Looking in retrospect, I can see just how much those painfully, seemingly excruciating trials helped me grow. I can see how much my relationship with my Savior, Father in Heaven, and the Holy Ghost have grown. I have learned to pray with all of my might to my Heavenly Father. He listens, and loves me. I've realized how magnificent and marvelous Christ's atonement is for me. And, I've come to recognize the Holy Ghost's influence more precisely in my life. These are incredible gifts that help me every day.
For example, the past seven months I have worn a back brace. When I first got it, I was devastated. It looked so awful on me, and I felt so self conscious. Sometimes I didn't even want to leave the house. Plus, it was uncomfortable. I tried and I tried to accept it. I prayed continually that Father would grant me the power to see myself as He did, instead of just seeing how I looked. It took a long time, about six months, but finally I started being able to see myself as a beautiful daughter of God. This is one of the main things I learned from wearing my brace. I realized that it truly is not what's on the outside that counts. My identity is not what color my hair is, or how shirts may look on me, that is just an earthly shell. My identity is a noble, royal, elect daughter of God, saved through the ages for such a time as this. Finally, a few weeks ago, my doctor gave me permission to stop wearing the brace. I feel so incredibly liberated and exhilarated. I didn't realize how much of a blessing it is to be able to bend over, twist my torso, and stretch my back until I had a large, ugly, green piece of plastic wrapped around my body everyday.

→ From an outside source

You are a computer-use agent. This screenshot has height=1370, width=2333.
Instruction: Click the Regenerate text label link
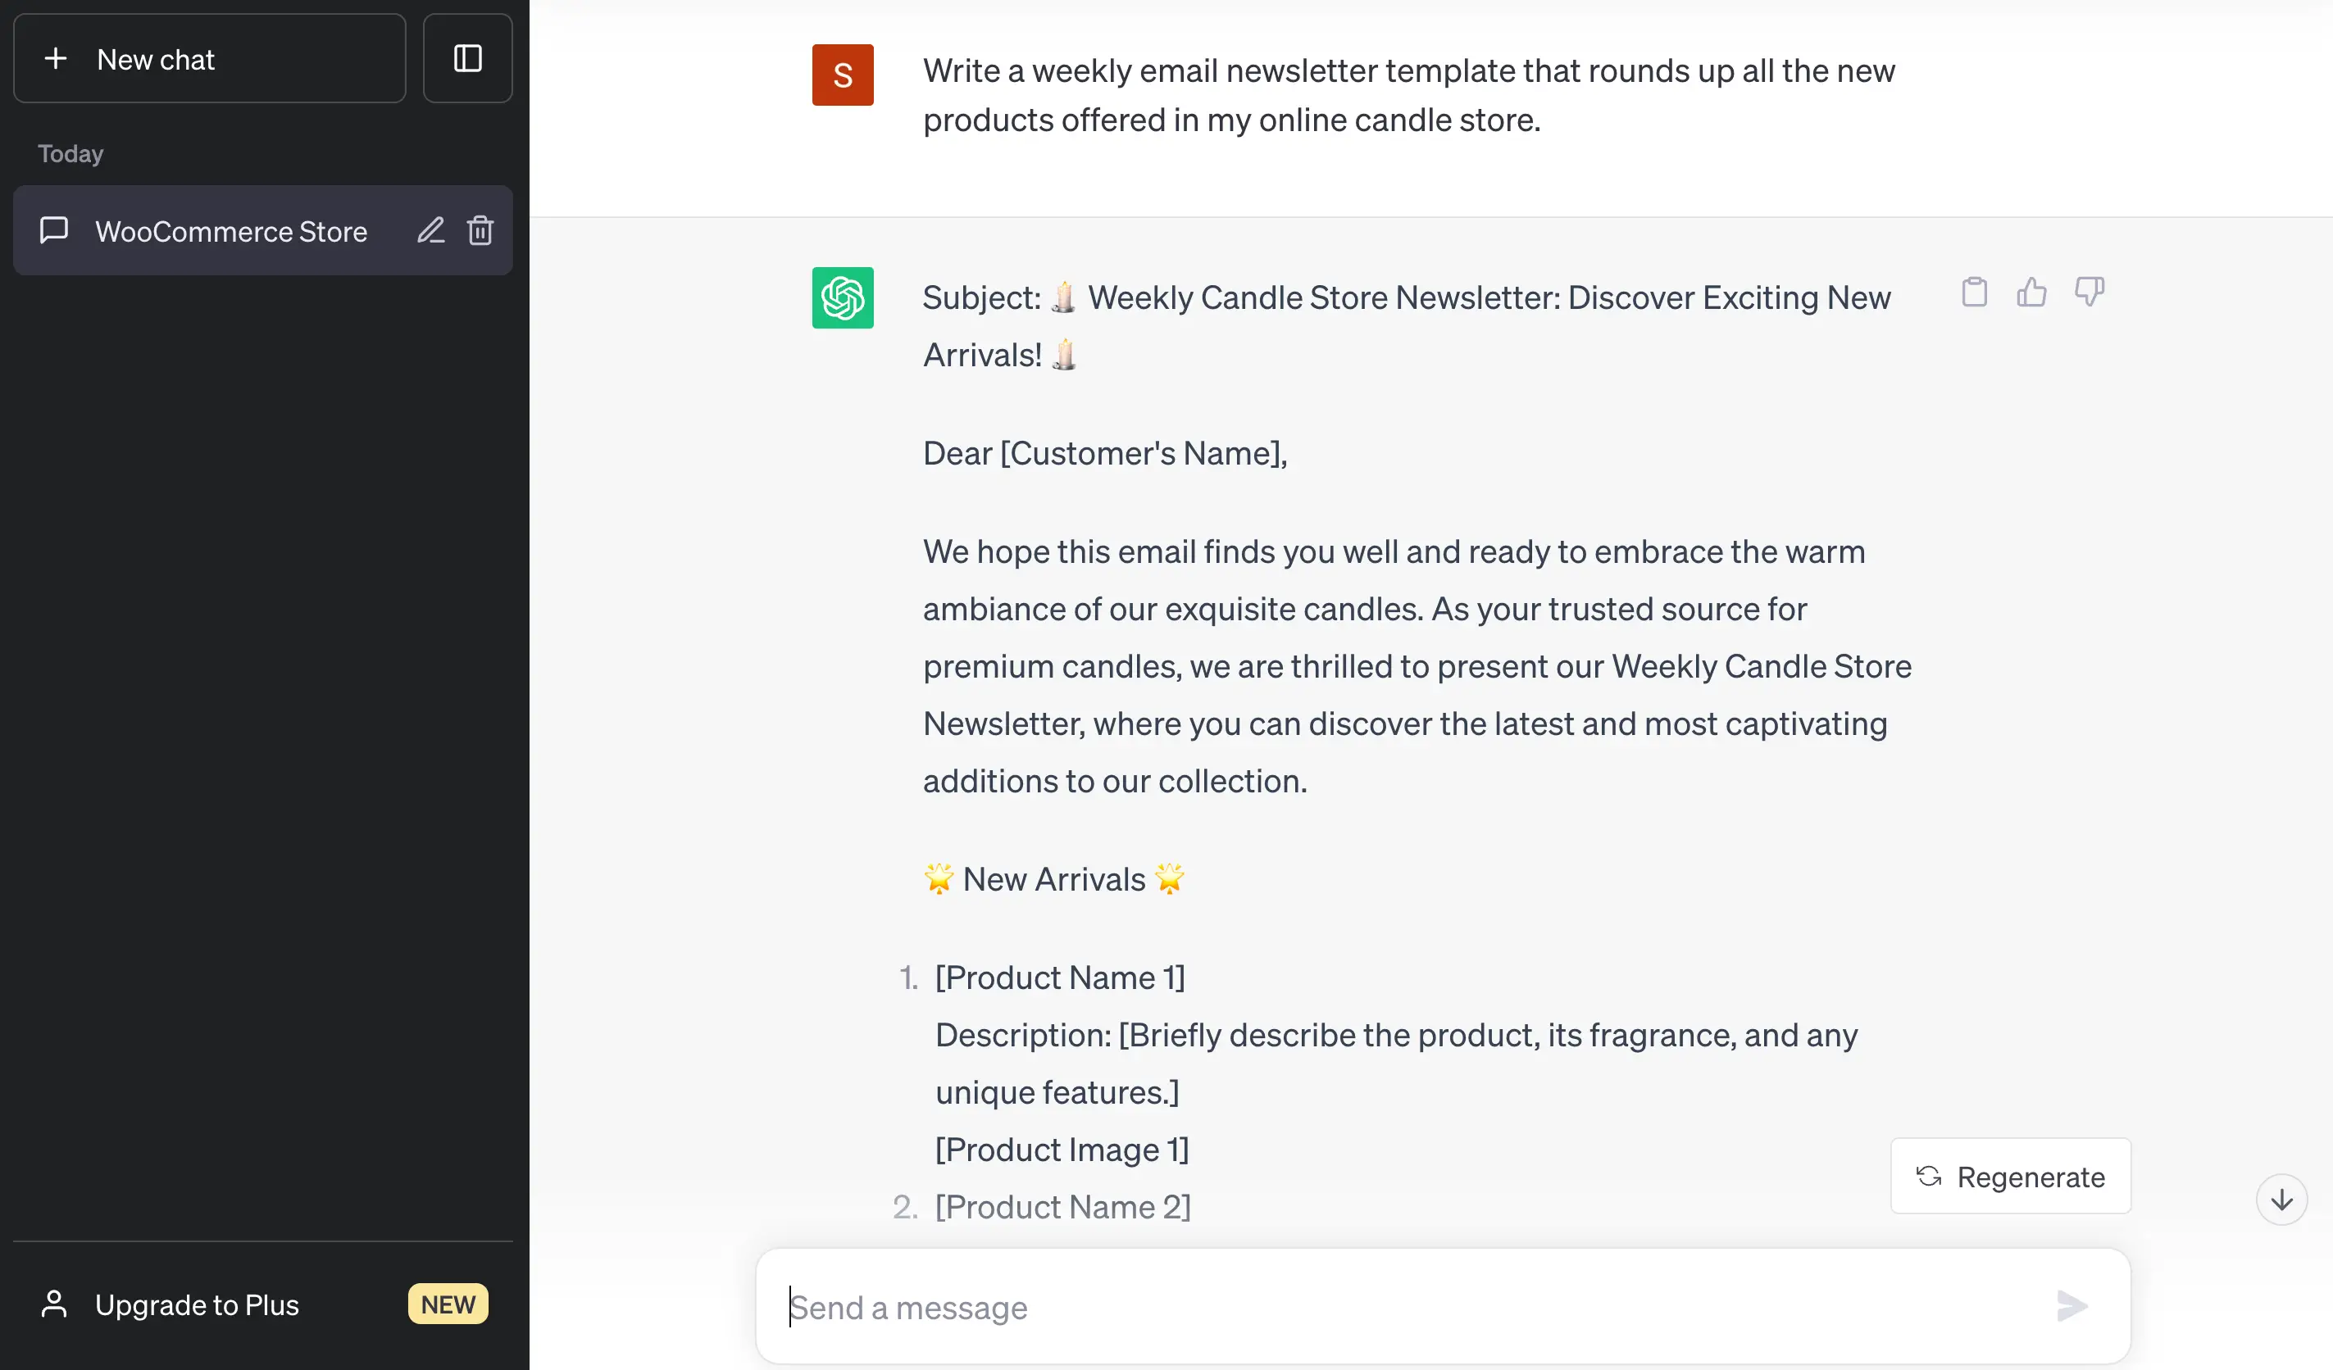[x=2029, y=1176]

This is kind of what my brace looked like, except it was forest green (it had a water droplet pattern), and the straps were a little different. But, the top went to a bit under my neck, the bottom went over my hips.

Also, ever since last fall, one of my dear friends has been suffering a devastating trial. It practically destroyed this wonderful person. It was so difficult to see my friend in so much anguish, and know that they wouldn't accept the Lord's help. I've been praying for this person everyday for a year, and fasting for them every single fast Sunday. Sometimes I even fasted for my friend on non-fast Sundays. But, about a week or to ago, I put this person's name on the temple prayer roll. I'd never done that for anyone before, but I knew it couldn't hurt. Almost immediately, I saw a change in this person. My friend's habits have begun to change for the better. I've seen this person begin to draw closer to the Lord. And my relationship with this friend has increased ever so much just in this short period of time. I'm so extremely grateful that the Lord is answering my prayer and helping my amazing friend. I have developed a testimony of the temple prayer roll. I'm so incredibly thankful for it. And I'm so very glad that my friend is beginning to be healed by the Savior's atonement.
This, my dear friends, is why I am so full of joy. I am just so wonderfully glad that I have such a loving and merciful God. My testimony has truly been strengthened through my trials, and there have been many. I'm so eternally grateful that I am the daughter of my Father in Heaven. I know for sure that there are great things in store for me. I know that He has a plan and purpose for me here on this earth.
If you are struggling, upset, angry, afflicted, depressed, grieving, or are in any other way facing trials, turn to the Lord. He holds the balm for your pain. I know this to be true with every fiber of my being. The Lord loves you. I know this. You are a precious child of a King.

Christ's arms are always open. He will carry you.